Qualquer que seja o motivo, Shetterly está feliz, diz ela, porque as pessoas podem conhecer não só os John Glenns do mundo, mas toda a equipe que o ajudou a ir aonde ele foi.
“Queremos histórias grandiosas, é claro, desses grandes homens, mas existe drama também e interesses e lições a serem aprendidas nas ações que pessoas como nós tomam diariamente”, ela disse.
“A história acontece assim que eu pego meu café – aconteceu faz trinta segundos. Já é história”.
Uma dessas pioneiras foi Katherine G. Johnson. Ainda mora em Hampton, agora com 99 anos, e, de todas as computadoras, ela acabou se tornando a de maior destaque. Em 2015, ela ganhou a Medalha Presidencial da Liberdade, teve um prédio batizado com seu nome e um banco de praça dedicado em sua honra. No fim de agosto de 2016, no seu aniversário, a hashtag em sua homenagem #HappyBirthdayKatherineJohnson começou a fazer sucesso no Twitter.
Como muitas outras computadoras, Johnson cursou matemática na faculdade. Foi uma das três alunas da pós-graduação a causar a dessegregação da West Virginia University em 1940, mas o casamento e a família descarrilaram seus planos de buscar uma formação mais avançada. Na NASA, ela trabalhou na tarefa de vida ou morte que era determinar os tempos do lançamento dos foguetes. Seus cálculos ajudaram a mandar Alan Shepard para o espaço e o orientaram com sucesso em seu retorno à Terra; eles fizeram Neil Armstrong pousar na lua e o trouxeram de volta para casa.
Segundo sua filha Joylette Hylick, porém, ela nunca foi de falar muito do trabalho.
“Voltar para casa e começar a falar de equações complexas não daria muito certo com adolescentes”, explicou Hylick. Além disso, “tínhamos as nossas atividades – igreja, esportes, aulas de música e tudo o mais, era uma vida bem cheia. Ela não era de ficar em casa, mas também não era uma workaholic no sentido de tudo na sua vida girar em torno disso”.
Quando lhe perguntaram sobre suas conquistas, Johnson, que é um prodígio que se formou do ensino médio aos 14 anos, costuma se desviar do tema em todas as entrevistas. Shetterly conta que Johnson lhe disse, de novo e de novo, que “eu estava só fazendo o meu serviço” (Johnson não estava disponível para comentar esta história).
Foi só bem depois, na idade adulta, que Hylick se deu conta da importância do trabalho de sua mãe.

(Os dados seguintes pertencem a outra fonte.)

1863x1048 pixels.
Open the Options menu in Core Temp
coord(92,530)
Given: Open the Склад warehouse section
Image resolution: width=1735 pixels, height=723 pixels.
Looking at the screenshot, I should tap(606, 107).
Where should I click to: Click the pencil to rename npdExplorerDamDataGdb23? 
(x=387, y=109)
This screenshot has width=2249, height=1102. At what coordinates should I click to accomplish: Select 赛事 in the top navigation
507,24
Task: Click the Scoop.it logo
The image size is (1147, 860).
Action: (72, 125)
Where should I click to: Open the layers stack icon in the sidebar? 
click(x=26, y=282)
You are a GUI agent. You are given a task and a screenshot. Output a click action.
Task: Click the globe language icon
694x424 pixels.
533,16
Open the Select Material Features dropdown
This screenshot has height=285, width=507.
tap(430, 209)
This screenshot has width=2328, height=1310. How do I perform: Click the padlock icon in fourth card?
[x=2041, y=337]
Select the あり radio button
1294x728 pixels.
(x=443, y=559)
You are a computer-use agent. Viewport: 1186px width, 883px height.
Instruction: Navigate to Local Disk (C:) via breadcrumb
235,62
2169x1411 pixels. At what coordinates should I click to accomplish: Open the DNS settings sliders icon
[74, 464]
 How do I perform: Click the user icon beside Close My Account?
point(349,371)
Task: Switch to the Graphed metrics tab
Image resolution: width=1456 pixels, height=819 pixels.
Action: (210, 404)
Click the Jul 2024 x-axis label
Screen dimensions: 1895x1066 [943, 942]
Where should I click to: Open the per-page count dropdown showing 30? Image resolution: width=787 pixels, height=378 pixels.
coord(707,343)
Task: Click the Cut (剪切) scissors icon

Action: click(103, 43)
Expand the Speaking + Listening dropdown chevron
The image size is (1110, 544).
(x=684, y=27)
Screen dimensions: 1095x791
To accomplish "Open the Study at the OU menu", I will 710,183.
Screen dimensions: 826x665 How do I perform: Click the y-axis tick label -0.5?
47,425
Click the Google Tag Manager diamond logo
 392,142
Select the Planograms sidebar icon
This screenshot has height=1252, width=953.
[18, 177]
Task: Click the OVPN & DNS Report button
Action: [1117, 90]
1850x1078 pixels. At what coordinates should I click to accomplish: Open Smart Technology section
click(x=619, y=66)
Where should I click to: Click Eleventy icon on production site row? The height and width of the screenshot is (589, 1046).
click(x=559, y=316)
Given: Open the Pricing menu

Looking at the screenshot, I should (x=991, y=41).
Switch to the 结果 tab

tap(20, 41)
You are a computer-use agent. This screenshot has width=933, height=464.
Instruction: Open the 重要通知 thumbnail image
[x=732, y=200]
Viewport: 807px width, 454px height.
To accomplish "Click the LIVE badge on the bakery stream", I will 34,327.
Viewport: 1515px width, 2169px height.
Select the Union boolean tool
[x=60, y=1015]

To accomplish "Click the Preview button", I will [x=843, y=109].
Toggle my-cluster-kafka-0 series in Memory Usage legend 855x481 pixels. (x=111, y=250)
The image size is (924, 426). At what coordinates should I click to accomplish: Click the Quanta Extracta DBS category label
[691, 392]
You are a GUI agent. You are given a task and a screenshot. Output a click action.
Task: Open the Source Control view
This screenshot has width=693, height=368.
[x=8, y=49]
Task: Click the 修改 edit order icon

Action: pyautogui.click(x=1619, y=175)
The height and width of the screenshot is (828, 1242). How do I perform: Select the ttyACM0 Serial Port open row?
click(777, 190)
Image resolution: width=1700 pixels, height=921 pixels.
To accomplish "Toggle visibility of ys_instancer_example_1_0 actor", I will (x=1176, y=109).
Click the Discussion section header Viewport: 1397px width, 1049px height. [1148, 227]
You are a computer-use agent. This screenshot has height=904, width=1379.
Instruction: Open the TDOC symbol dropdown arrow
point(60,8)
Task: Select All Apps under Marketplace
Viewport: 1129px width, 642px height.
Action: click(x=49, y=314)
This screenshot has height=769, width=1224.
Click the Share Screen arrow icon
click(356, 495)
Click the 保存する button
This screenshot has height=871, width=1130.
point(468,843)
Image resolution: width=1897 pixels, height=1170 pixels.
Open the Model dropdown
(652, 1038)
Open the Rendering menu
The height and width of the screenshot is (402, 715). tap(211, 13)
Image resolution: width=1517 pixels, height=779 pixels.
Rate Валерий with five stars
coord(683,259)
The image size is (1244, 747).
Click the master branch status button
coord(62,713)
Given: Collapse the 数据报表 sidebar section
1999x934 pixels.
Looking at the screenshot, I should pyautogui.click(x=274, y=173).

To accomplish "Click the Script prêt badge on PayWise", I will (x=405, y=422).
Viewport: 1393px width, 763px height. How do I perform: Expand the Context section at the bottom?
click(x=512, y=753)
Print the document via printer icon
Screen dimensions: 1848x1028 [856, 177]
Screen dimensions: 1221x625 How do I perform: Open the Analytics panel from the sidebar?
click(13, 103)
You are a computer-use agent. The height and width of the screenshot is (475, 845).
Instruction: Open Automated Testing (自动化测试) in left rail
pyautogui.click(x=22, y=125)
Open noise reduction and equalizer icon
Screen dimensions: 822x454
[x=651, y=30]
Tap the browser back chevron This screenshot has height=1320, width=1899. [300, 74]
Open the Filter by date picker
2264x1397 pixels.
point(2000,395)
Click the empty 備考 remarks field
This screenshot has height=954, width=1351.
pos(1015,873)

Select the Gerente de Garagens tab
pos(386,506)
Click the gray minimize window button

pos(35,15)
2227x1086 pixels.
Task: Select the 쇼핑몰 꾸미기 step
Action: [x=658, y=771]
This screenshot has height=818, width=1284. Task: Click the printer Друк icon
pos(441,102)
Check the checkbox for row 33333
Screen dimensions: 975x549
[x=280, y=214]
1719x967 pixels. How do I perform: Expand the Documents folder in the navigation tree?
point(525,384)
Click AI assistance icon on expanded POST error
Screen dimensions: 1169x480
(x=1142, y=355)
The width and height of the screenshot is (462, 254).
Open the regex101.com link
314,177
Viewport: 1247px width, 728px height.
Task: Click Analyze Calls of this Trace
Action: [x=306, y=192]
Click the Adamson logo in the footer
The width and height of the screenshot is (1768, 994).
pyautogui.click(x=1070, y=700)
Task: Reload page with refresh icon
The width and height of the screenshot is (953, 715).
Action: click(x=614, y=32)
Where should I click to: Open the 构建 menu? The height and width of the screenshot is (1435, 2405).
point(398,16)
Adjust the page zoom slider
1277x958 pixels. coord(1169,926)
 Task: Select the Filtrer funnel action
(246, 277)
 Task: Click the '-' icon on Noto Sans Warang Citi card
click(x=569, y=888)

Afinal, ela foi uma pioneira em meio à discriminação da época. O primeiro grupo de mulheres negras da NACA era segregado do grupo das computadoras brancas, e elas tinham de usar banheiros diferentes. Na hora do almoço, na cantina, elas eram relegadas a uma mesa com um cartaz de papelão que dizia “computadoras de cor”. Uma das mulheres, Miriam Mann, tirou o cartaz da mesa, escondeu-o em sua bolsa e o guardou em casa. A princípio, eles foram colocando outros cartazes substitutos, mas porque Mann não parava de jogá-los fora, eles pararam. Foi a primeira de muitas vitórias.